Semaine de la mode parisienne : l’hiver 2021 portera les cicatrices de l’an 20

C’est une longue semaine de la mode parisienne automne/hiver 2021 qui s’achève aujourd’hui, au bout de dix jours de présentations virtuelles ou plutôt « phygitales », puisqu’il faut bien une présence charnelle pour donner corps au vêtement. En voici les temps forts.

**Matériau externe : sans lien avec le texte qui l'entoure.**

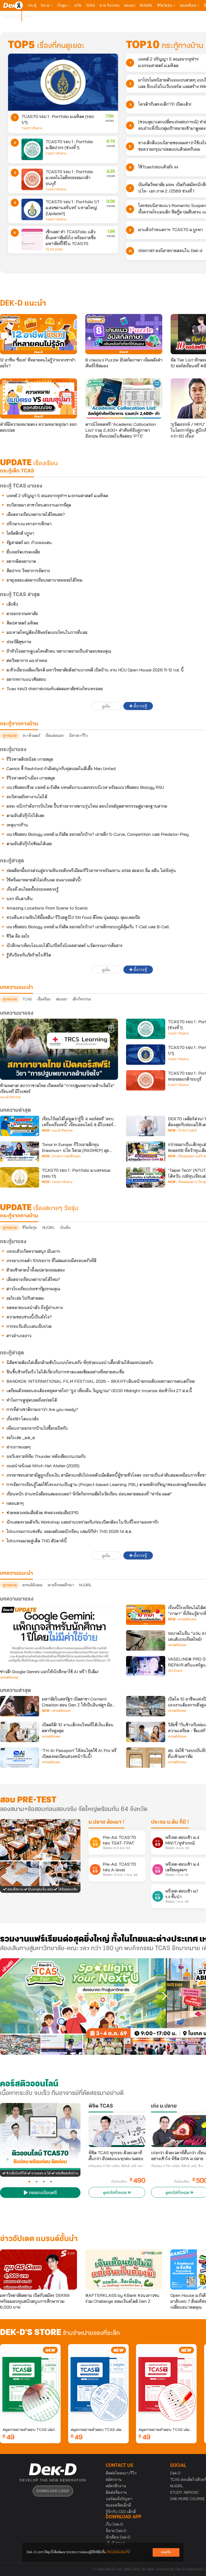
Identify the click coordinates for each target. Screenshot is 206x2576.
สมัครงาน (114, 2479)
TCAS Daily (54, 249)
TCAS (90, 5)
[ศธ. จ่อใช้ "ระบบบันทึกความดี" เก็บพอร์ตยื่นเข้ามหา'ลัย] (145, 1757)
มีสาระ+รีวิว (78, 735)
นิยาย (45, 5)
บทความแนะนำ (16, 1573)
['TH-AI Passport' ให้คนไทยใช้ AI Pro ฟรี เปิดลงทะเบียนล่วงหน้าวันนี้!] (19, 1757)
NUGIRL (146, 5)
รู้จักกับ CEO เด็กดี (121, 2511)
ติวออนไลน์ (11, 16)
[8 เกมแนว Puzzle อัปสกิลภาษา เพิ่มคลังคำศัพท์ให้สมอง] (123, 334)
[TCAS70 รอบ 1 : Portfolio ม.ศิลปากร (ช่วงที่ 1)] (32, 149)
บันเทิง (65, 1227)
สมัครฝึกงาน (116, 2485)
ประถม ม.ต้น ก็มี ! (170, 1822)
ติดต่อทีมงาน (116, 2492)
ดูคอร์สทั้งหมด (115, 2193)
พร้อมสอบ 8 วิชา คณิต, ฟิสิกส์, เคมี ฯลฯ (116, 2166)
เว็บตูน (62, 5)
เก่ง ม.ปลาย (164, 2106)
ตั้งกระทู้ (140, 706)
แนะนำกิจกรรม (10, 1097)
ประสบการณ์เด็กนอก (66, 1156)
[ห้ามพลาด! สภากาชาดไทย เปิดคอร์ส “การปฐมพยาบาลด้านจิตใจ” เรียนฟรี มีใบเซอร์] (59, 1049)
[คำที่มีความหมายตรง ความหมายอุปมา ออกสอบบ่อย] (38, 398)
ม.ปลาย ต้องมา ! (106, 1822)
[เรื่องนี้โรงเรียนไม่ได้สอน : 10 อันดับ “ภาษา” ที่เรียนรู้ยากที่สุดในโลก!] (145, 1615)
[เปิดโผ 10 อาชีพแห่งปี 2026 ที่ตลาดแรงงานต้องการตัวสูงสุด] (145, 1706)
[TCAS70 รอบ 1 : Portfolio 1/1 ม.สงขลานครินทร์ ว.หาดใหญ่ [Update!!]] (32, 209)
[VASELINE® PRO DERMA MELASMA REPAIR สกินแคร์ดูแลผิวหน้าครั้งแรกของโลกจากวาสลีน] (145, 1666)
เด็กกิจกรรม (82, 999)
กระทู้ (32, 5)
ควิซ (78, 5)
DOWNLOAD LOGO (52, 2491)
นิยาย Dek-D (116, 2530)
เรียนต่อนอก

Semaine de la mode parisienne : l’hiver 2021 portera les cicatrices de l’an 20

Marine Serre automne/hiver 2021. Photo Marine Serre

Pandémique, post-pandémique, traumatique, post-traumatique, apocalyptique, post-apocalyptique… c’est une mode à la fois coup de gueule et gueule de bois qui annonçait, à la semaine de la mode parisienne, habituellement carrousel fou du mois de mars, l’humeur de l’hiver prochain. Au premier jour des défilés virtuels et pour la première fois, ce sont les étudiants de l’Institut français de la mode qui ont ouvert le bal. Durement frappées par la pandémie, leur élan interrompu, inquiètes pour l’avenir, ces jeunes pousses ont vu leur inspiration imprégnée d’images cauchemardesques, comme la collection à la croisée de Shining et American Psycho de Clément Picot. Chez Meng Che Chiang, les pulls se superposent et la maille de sa Lettre d’amour à Paris a les accents chamaniques de sa quête de sécurité, de guérison et d’apaisement. Les allusions au féminisme dominateur et dominant ne sont pas en reste, comme on le voit dans la collection de Victor Weinsanto avec ses hybridations de bombers et de robes corsetées, entre ampleur impressionnante du haut et sensualité seconde peau des fourreaux.

Chez Balmain, Rousteing et l’autre invitation au voyage

Dans l’après-midi, place aux grandes pointures avec Balmain Above&Beyond, au-dessus et au-delà, mystérieux intitulé choisi par le directeur de la création Olivier Rousteing qui a choisi pour cette présentation un défilé sur les ailes d’un vol Air France. Une esthétique pilote de chasse domine la collection et les sangles des casques courent de pièce en pièce. Le voyage, quelle autre obsession cette année où toute la planète en est privée ?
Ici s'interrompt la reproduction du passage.